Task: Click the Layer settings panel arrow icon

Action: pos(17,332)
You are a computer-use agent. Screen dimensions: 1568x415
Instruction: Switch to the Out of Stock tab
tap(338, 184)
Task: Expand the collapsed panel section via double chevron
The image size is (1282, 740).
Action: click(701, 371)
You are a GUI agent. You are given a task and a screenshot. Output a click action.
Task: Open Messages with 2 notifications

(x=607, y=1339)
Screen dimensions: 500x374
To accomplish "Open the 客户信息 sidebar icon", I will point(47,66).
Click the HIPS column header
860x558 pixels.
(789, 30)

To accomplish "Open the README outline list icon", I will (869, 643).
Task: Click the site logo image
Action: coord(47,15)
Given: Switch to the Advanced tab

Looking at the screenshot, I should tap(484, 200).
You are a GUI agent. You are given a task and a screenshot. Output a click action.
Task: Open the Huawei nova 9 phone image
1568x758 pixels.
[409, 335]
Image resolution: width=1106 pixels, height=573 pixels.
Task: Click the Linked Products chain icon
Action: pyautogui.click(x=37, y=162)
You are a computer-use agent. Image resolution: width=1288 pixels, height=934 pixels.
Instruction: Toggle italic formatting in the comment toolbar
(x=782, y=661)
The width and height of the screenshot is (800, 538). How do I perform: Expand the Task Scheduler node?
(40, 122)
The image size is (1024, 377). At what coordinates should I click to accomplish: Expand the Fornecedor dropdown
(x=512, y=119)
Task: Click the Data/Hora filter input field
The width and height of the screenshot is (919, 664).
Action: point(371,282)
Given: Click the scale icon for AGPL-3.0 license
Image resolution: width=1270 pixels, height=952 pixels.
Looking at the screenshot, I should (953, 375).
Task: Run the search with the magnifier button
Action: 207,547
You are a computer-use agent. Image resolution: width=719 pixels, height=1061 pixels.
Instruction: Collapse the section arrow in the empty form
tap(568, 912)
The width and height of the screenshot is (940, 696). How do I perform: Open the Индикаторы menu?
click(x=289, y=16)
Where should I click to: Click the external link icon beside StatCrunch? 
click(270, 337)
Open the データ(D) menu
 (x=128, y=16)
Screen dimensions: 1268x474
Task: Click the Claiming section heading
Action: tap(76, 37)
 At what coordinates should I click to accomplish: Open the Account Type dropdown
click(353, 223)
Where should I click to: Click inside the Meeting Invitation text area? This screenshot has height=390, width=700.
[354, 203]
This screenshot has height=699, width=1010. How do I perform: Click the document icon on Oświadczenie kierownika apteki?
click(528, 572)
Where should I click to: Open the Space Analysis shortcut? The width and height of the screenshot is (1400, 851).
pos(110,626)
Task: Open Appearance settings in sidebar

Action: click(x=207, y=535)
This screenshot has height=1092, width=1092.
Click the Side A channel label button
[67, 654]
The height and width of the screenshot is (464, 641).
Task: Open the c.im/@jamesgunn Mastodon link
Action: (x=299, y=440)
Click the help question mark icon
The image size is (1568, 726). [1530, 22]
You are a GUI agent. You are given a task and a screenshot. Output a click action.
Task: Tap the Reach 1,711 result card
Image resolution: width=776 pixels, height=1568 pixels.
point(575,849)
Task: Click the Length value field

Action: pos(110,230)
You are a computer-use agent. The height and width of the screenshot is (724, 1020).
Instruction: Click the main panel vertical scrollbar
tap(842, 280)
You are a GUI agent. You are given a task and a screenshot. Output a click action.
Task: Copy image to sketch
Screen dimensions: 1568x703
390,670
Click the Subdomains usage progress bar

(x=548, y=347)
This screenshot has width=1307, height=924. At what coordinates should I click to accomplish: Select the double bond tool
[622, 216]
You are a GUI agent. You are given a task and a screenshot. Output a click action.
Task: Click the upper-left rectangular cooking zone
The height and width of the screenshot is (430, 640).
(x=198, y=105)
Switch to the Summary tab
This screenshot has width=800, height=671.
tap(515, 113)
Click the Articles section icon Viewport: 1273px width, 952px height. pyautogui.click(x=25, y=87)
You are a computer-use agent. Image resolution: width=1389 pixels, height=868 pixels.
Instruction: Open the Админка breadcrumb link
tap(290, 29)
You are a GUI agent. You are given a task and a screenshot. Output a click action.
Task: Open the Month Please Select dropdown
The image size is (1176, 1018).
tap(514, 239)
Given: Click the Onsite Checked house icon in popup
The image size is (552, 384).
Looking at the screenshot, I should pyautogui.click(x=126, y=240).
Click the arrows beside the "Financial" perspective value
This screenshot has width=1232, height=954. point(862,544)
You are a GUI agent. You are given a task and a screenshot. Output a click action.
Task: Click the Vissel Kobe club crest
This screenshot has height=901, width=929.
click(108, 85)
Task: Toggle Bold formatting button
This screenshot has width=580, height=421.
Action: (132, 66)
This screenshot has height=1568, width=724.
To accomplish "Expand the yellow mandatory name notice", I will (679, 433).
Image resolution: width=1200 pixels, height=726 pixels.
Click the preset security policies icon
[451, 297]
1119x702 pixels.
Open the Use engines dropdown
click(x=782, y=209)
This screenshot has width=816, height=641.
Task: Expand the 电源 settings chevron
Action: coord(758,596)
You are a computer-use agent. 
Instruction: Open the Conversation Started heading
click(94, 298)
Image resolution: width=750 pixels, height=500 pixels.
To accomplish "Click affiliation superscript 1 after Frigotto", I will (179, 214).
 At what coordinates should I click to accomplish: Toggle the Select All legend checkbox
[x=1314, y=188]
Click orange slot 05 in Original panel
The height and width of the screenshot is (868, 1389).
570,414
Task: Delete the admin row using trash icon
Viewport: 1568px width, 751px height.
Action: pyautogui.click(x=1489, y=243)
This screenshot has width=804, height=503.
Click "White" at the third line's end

WHAT TO WORK ON: Line by line, transcribe the material above exactly.

RESULT OF THE TASK:
Task: Click the Layer settings panel arrow icon

Action: pos(17,332)
You are a computer-use agent. Screen dimensions: 1568x415
Instruction: Switch to the Out of Stock tab
tap(338, 184)
Task: Expand the collapsed panel section via double chevron
The image size is (1282, 740).
Action: click(701, 371)
You are a GUI agent. You are given a task and a screenshot. Output a click action.
Task: Open Messages with 2 notifications

(x=607, y=1339)
Screen dimensions: 500x374
To accomplish "Open the 客户信息 sidebar icon", I will point(47,66).
Click the HIPS column header
860x558 pixels.
(789, 30)

To accomplish "Open the README outline list icon", I will (869, 643).
Task: Click the site logo image
Action: coord(47,15)
Given: Switch to the Advanced tab

Looking at the screenshot, I should tap(484, 200).
You are a GUI agent. You are given a task and a screenshot. Output a click action.
Task: Open the Huawei nova 9 phone image
1568x758 pixels.
[409, 335]
Image resolution: width=1106 pixels, height=573 pixels.
Task: Click the Linked Products chain icon
Action: pyautogui.click(x=37, y=162)
You are a computer-use agent. Image resolution: width=1288 pixels, height=934 pixels.
Instruction: Toggle italic formatting in the comment toolbar
(x=782, y=661)
The width and height of the screenshot is (800, 538). How do I perform: Expand the Task Scheduler node?
(40, 122)
The image size is (1024, 377). At what coordinates should I click to accomplish: Expand the Fornecedor dropdown
(x=512, y=119)
Task: Click the Data/Hora filter input field
The width and height of the screenshot is (919, 664).
Action: point(371,282)
Given: Click the scale icon for AGPL-3.0 license
Image resolution: width=1270 pixels, height=952 pixels.
Looking at the screenshot, I should (953, 375).
Task: Run the search with the magnifier button
Action: 207,547
You are a computer-use agent. Image resolution: width=719 pixels, height=1061 pixels.
Instruction: Collapse the section arrow in the empty form
tap(568, 912)
The width and height of the screenshot is (940, 696). How do I perform: Open the Индикаторы menu?
click(x=289, y=16)
Where should I click to: Click the external link icon beside StatCrunch? 
click(270, 337)
Open the データ(D) menu
 (x=128, y=16)
Screen dimensions: 1268x474
Task: Click the Claiming section heading
Action: tap(76, 37)
 At what coordinates should I click to accomplish: Open the Account Type dropdown
click(353, 223)
Where should I click to: Click inside the Meeting Invitation text area? This screenshot has height=390, width=700.
[354, 203]
This screenshot has height=699, width=1010. How do I perform: Click the document icon on Oświadczenie kierownika apteki?
click(528, 572)
Where should I click to: Open the Space Analysis shortcut? The width and height of the screenshot is (1400, 851).
pos(110,626)
Task: Open Appearance settings in sidebar

Action: click(x=207, y=535)
This screenshot has height=1092, width=1092.
Click the Side A channel label button
[67, 654]
The height and width of the screenshot is (464, 641).
Task: Open the c.im/@jamesgunn Mastodon link
Action: (x=299, y=440)
Click the help question mark icon
The image size is (1568, 726). [1530, 22]
You are a GUI agent. You are given a task and a screenshot. Output a click action.
Task: Tap the Reach 1,711 result card
Image resolution: width=776 pixels, height=1568 pixels.
point(575,849)
Task: Click the Length value field

Action: pos(110,230)
You are a computer-use agent. The height and width of the screenshot is (724, 1020).
Instruction: Click the main panel vertical scrollbar
tap(842, 280)
You are a GUI agent. You are given a task and a screenshot. Output a click action.
Task: Copy image to sketch
Screen dimensions: 1568x703
390,670
Click the Subdomains usage progress bar

(x=548, y=347)
This screenshot has width=1307, height=924. At what coordinates should I click to accomplish: Select the double bond tool
[622, 216]
You are a GUI agent. You are given a task and a screenshot. Output a click action.
Task: Click the upper-left rectangular cooking zone
The height and width of the screenshot is (430, 640).
(x=198, y=105)
Switch to the Summary tab
This screenshot has width=800, height=671.
tap(515, 113)
Click the Articles section icon Viewport: 1273px width, 952px height. pyautogui.click(x=25, y=87)
You are a computer-use agent. Image resolution: width=1389 pixels, height=868 pixels.
Instruction: Open the Админка breadcrumb link
tap(290, 29)
You are a GUI agent. You are given a task and a screenshot. Output a click action.
Task: Open the Month Please Select dropdown
The image size is (1176, 1018).
tap(514, 239)
Given: Click the Onsite Checked house icon in popup
The image size is (552, 384).
Looking at the screenshot, I should pyautogui.click(x=126, y=240).
Click the arrows beside the "Financial" perspective value
This screenshot has width=1232, height=954. point(862,544)
You are a GUI agent. You are given a task and a screenshot. Output a click action.
Task: Click the Vissel Kobe club crest
This screenshot has height=901, width=929.
click(108, 85)
Task: Toggle Bold formatting button
This screenshot has width=580, height=421.
Action: (132, 66)
This screenshot has height=1568, width=724.
To accomplish "Expand the yellow mandatory name notice", I will (679, 433).
Image resolution: width=1200 pixels, height=726 pixels.
Click the preset security policies icon
[451, 297]
1119x702 pixels.
Open the Use engines dropdown
click(x=782, y=209)
This screenshot has width=816, height=641.
Task: Expand the 电源 settings chevron
Action: coord(758,596)
You are a computer-use agent. 
Instruction: Open the Conversation Started heading
click(94, 298)
Image resolution: width=750 pixels, height=500 pixels.
To accomplish "Click affiliation superscript 1 after Frigotto", I will (179, 214).
 At what coordinates should I click to accomplish: Toggle the Select All legend checkbox
[x=1314, y=188]
Click orange slot 05 in Original panel
The height and width of the screenshot is (868, 1389).
570,414
Task: Delete the admin row using trash icon
Viewport: 1568px width, 751px height.
Action: pyautogui.click(x=1489, y=243)
This screenshot has width=804, height=503.
Click "White" at the third line's end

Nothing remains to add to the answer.